Leaning on local expertise to account for country- or culture-specific factors helps global operations teams plan holistically for the life of their trial. Here are some examples of different trial-related regional variations my global team has encountered:

  • Pre-screening is prioritized and understood differently in the clinical trial workflow of some regions, which can limit the detail and accessibility of patient data involved in this step. For instance, we learned that in many Latin American countries, patient referrals are largely made through networks of clinicians connecting on WhatsApp groups to share key eligibility information. In Japan, much of the pre-screening process is managed through verbal communication and often does not follow a standardized format. 

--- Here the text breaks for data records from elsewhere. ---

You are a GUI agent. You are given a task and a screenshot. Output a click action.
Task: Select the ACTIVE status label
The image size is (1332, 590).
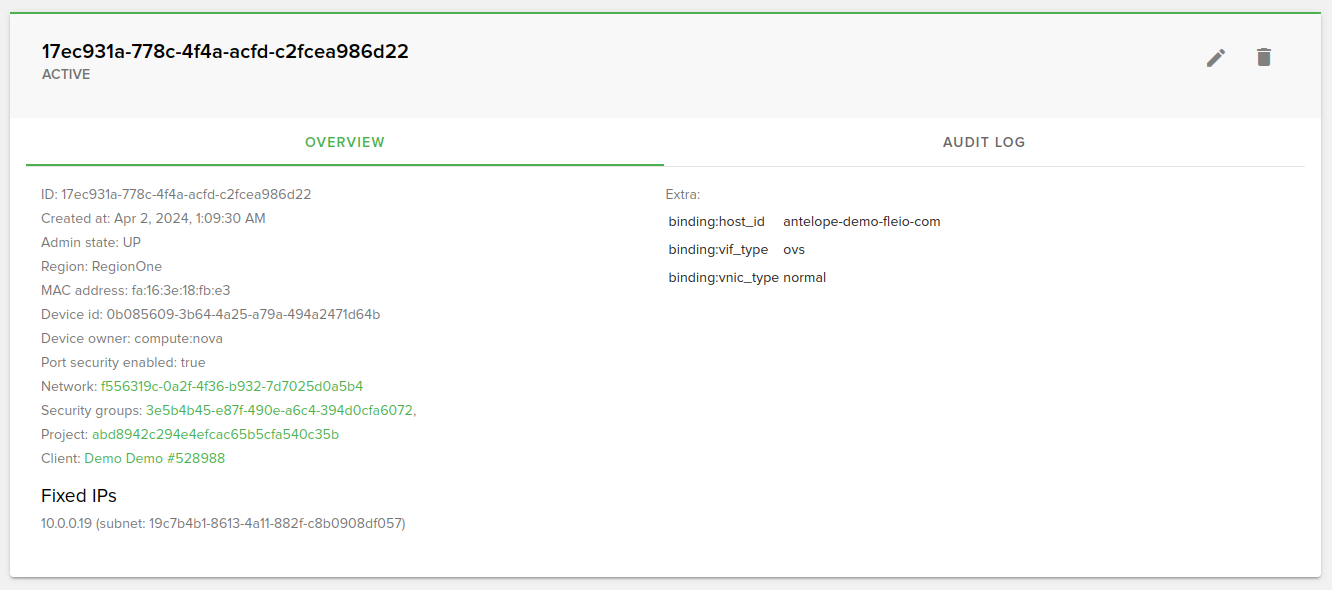(x=65, y=74)
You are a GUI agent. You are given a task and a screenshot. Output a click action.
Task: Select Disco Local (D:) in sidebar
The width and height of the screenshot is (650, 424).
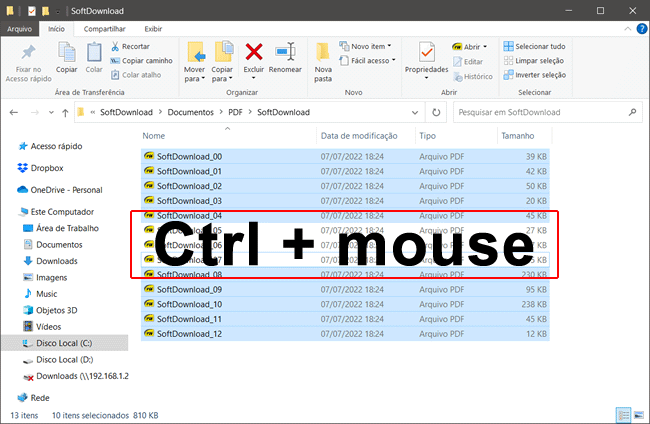point(64,359)
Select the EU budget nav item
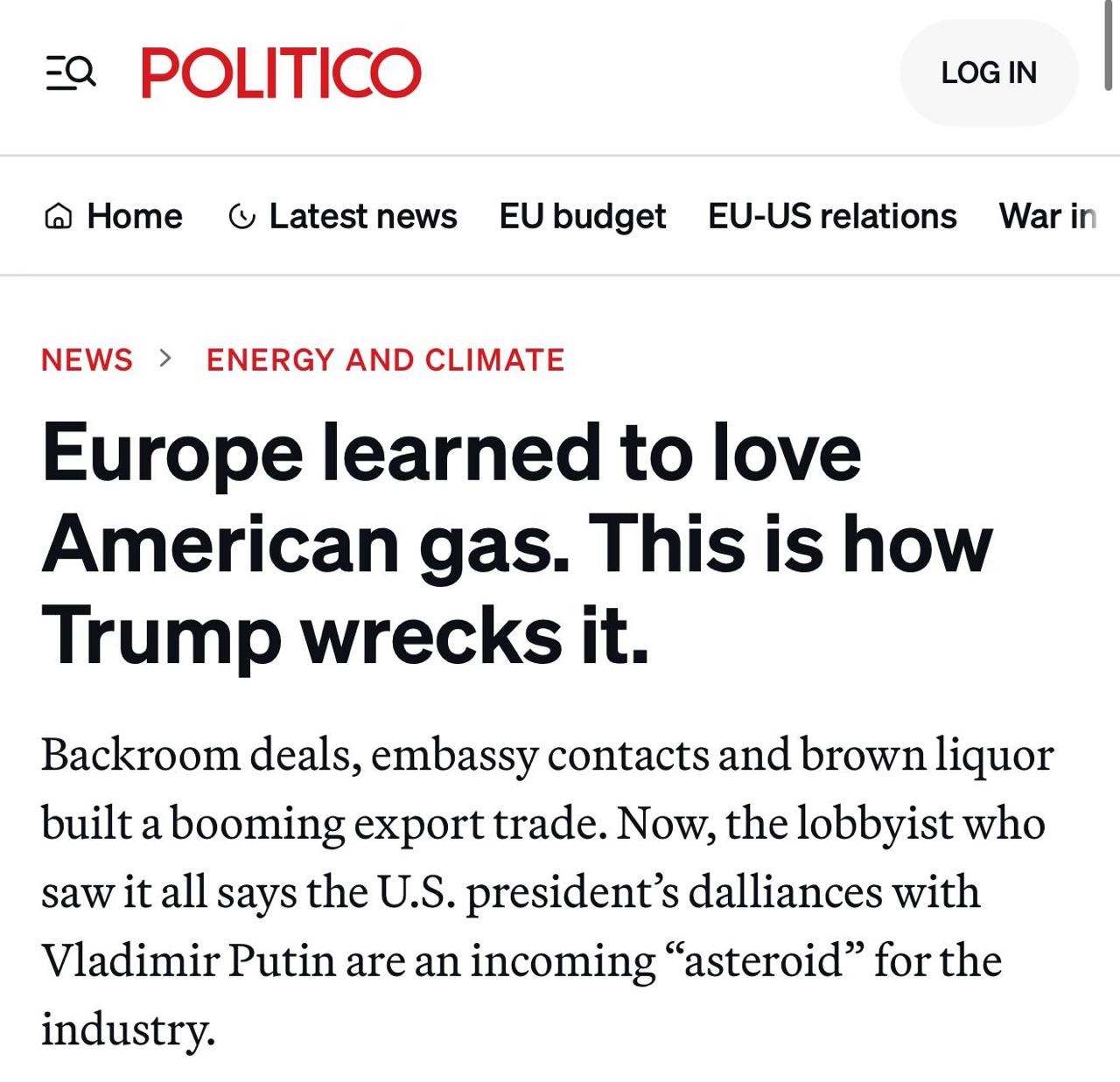Screen dimensions: 1120x1082 (582, 216)
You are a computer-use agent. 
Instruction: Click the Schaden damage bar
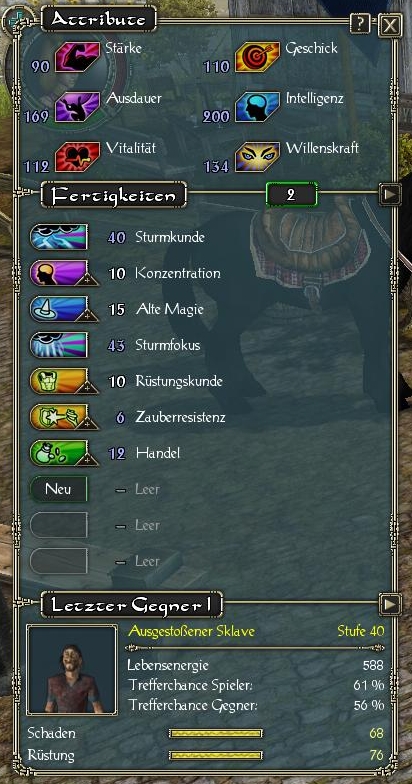point(216,734)

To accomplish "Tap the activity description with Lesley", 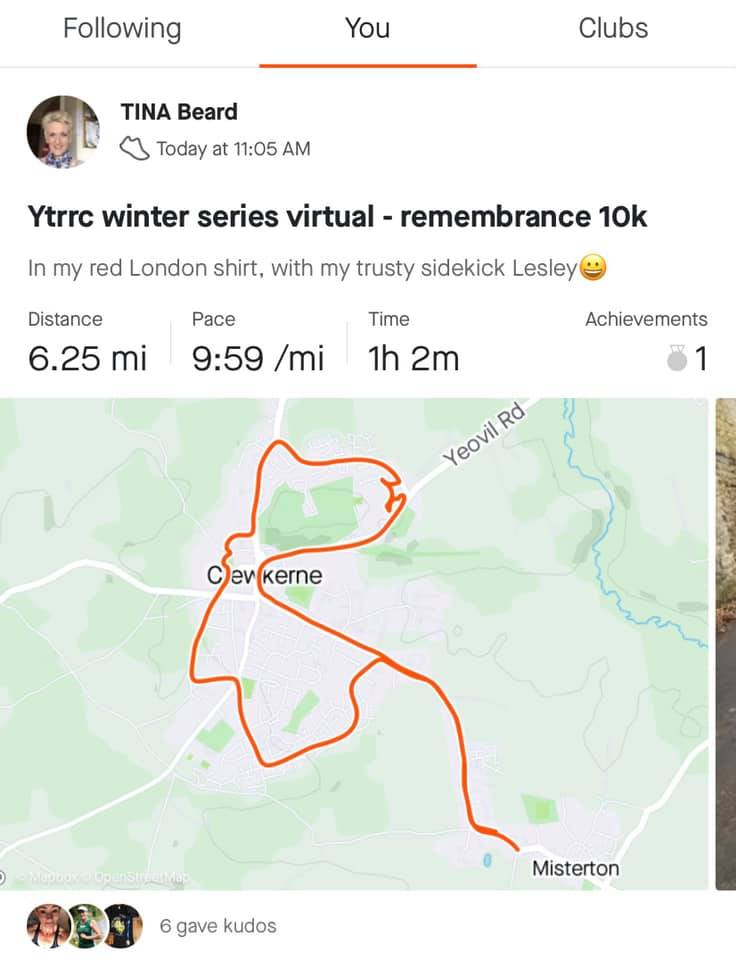I will coord(317,268).
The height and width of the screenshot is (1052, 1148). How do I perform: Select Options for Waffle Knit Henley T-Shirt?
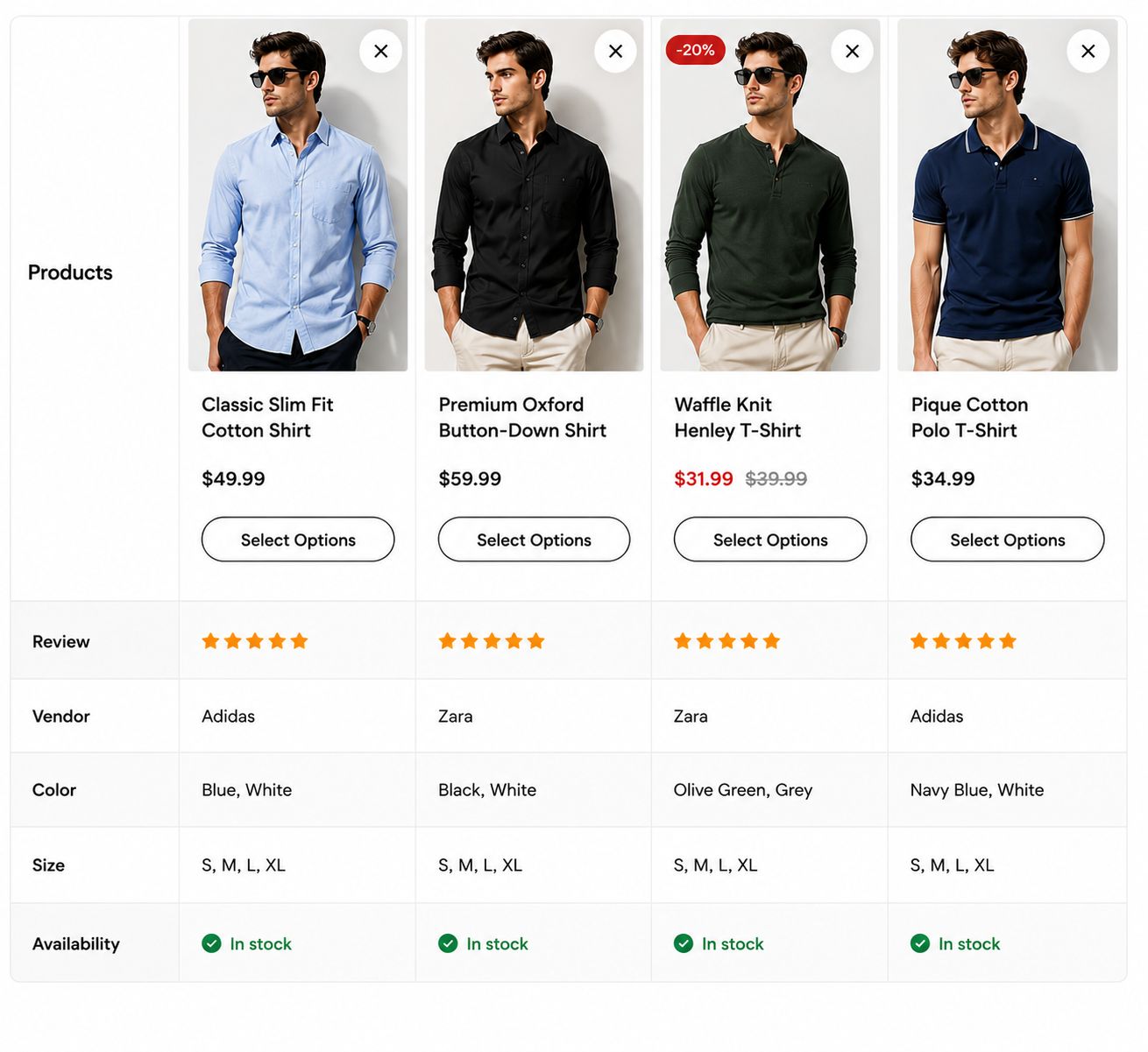point(770,540)
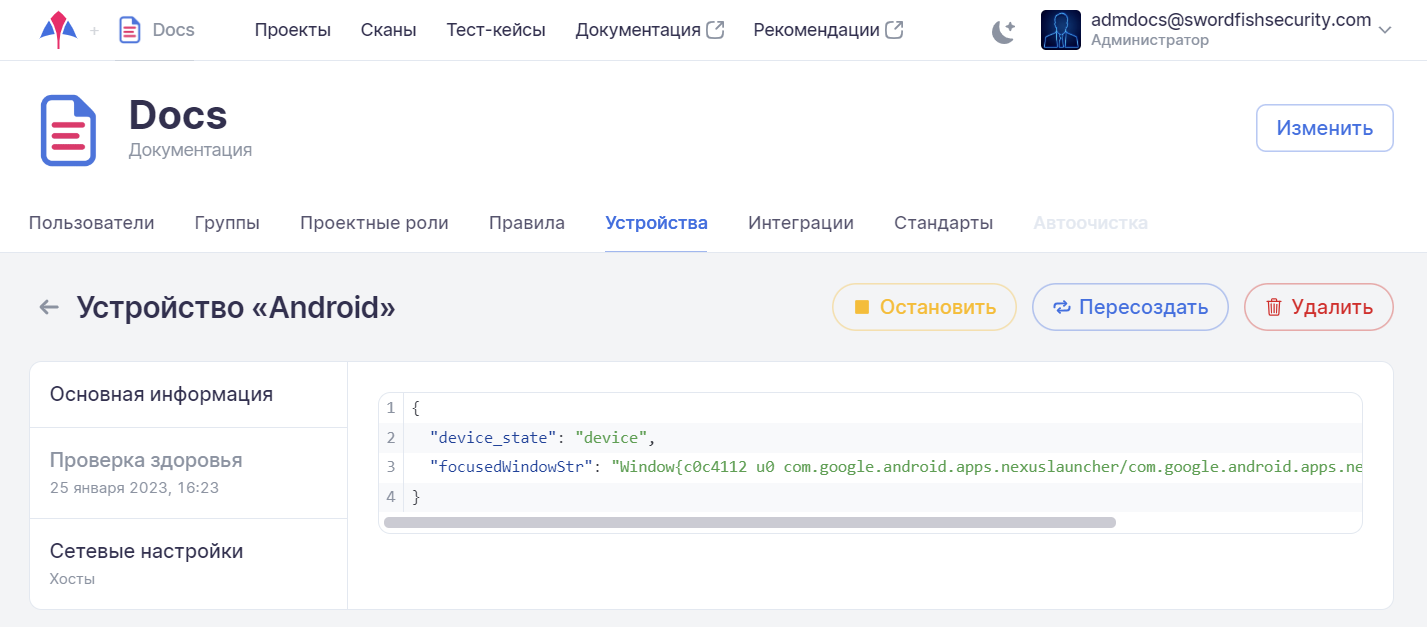Click the user avatar image
This screenshot has width=1427, height=627.
[x=1060, y=30]
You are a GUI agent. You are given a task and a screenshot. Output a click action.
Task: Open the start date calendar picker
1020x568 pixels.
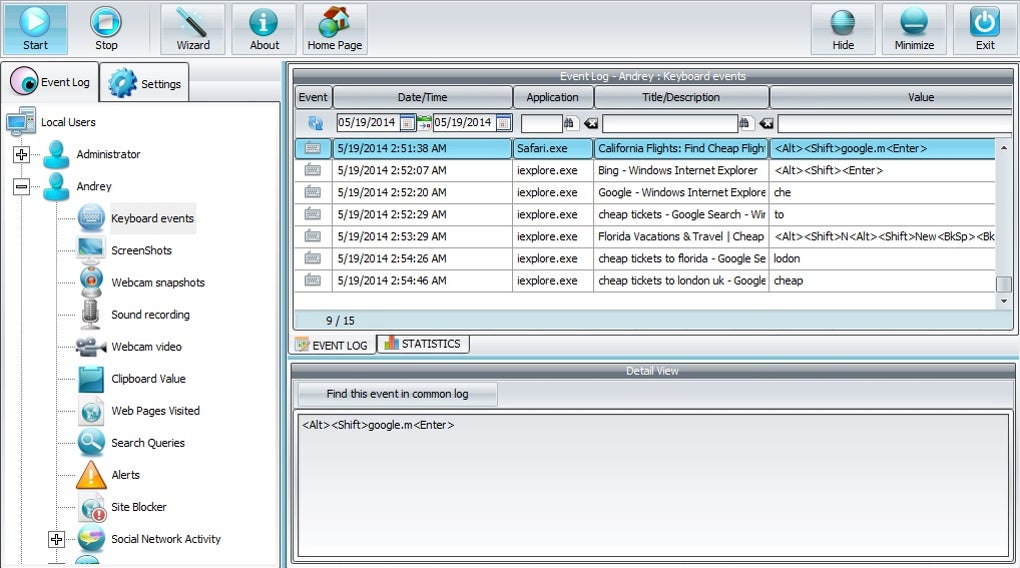pos(407,122)
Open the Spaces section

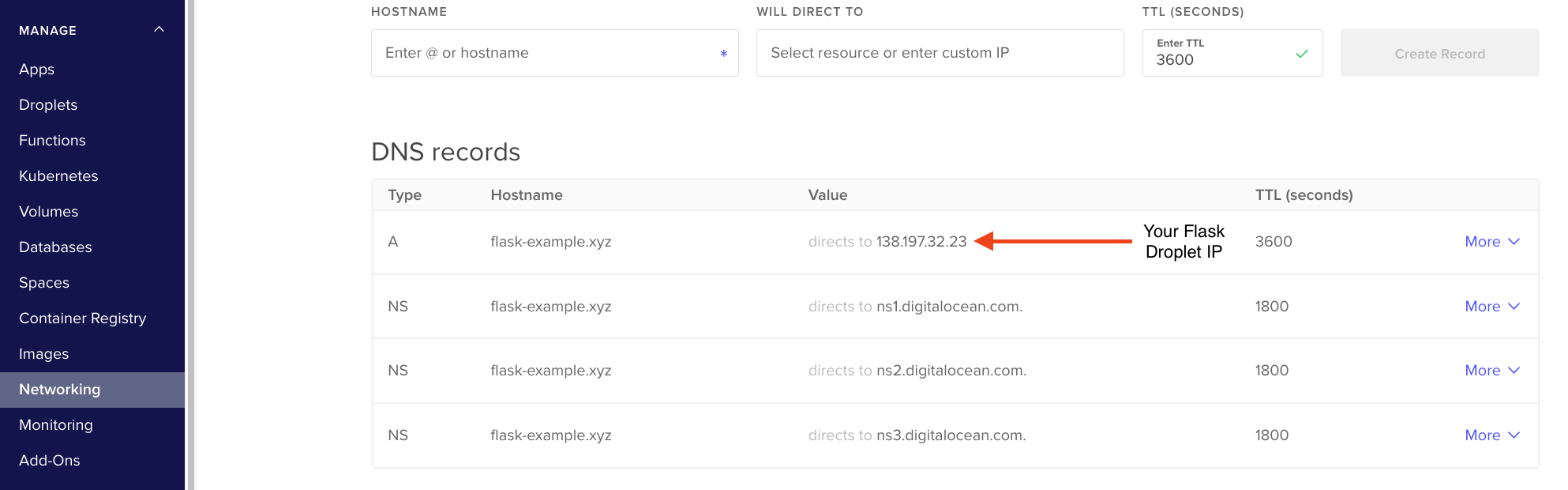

  • Reimbursing trial participants for things like travel expenses can sometimes require creative problem-solving to prevent extra barriers to enrollment. Our team found that prepaid debit cards are much less commonly sold and accepted in Latin America (and more generally in cash-based economies), making it more difficult to distribute and appropriately track funds to individuals.


  • Regional holidays can have significant effects on recruitment, enrollment, site startup, and ongoing operations. If you are setting up a trial in a majority-Muslim country, avoid doing so during Ramadan or the weeks immediately following Eid al-Fitr; similarly, it is both strategic and respectful to local partners to schedule around Chinese New Year and Diwali in regions where these holidays are widely celebrated. Initiating a new site in August or December is nearly impossible throughout much of Europe due to cultural norms around vacations.


  • Data privacy regulations can vary dramatically across national boundaries, requiring sponsors to have regional experts who can navigate the ins and outs of health information management for each site. For example, HIPAA-compliant data management will not always satisfy GDPR requirements, and vice versa. 


  • Electronic Health Record (EHR) systems can also change data management from region to region within a trial. They are an important resource for managing and accessing detailed patient information during recruitment and enrollment, but best practices depend on factors such as siloing and access levels. Japan is a particularly unique case because they have a national EHR, so sites can pull from a centralized pool of patients. Australia has recently rolled out a national EHR system, and sponsors should stay abreast of other countries’ plans to follow suit.

International clinical trial sponsors have the opportunity to expand healthcare access in both the short and long term. Clinical trials offer enrolled patients access to treatments and care paths that would have otherwise been unavailable. Global clinical research enrollment offers new populations power and voice to be included in the outcomes and the way that therapies and medical devices are designed and developed. Together, we can develop therapies and treatments that will work for a broader range of patients.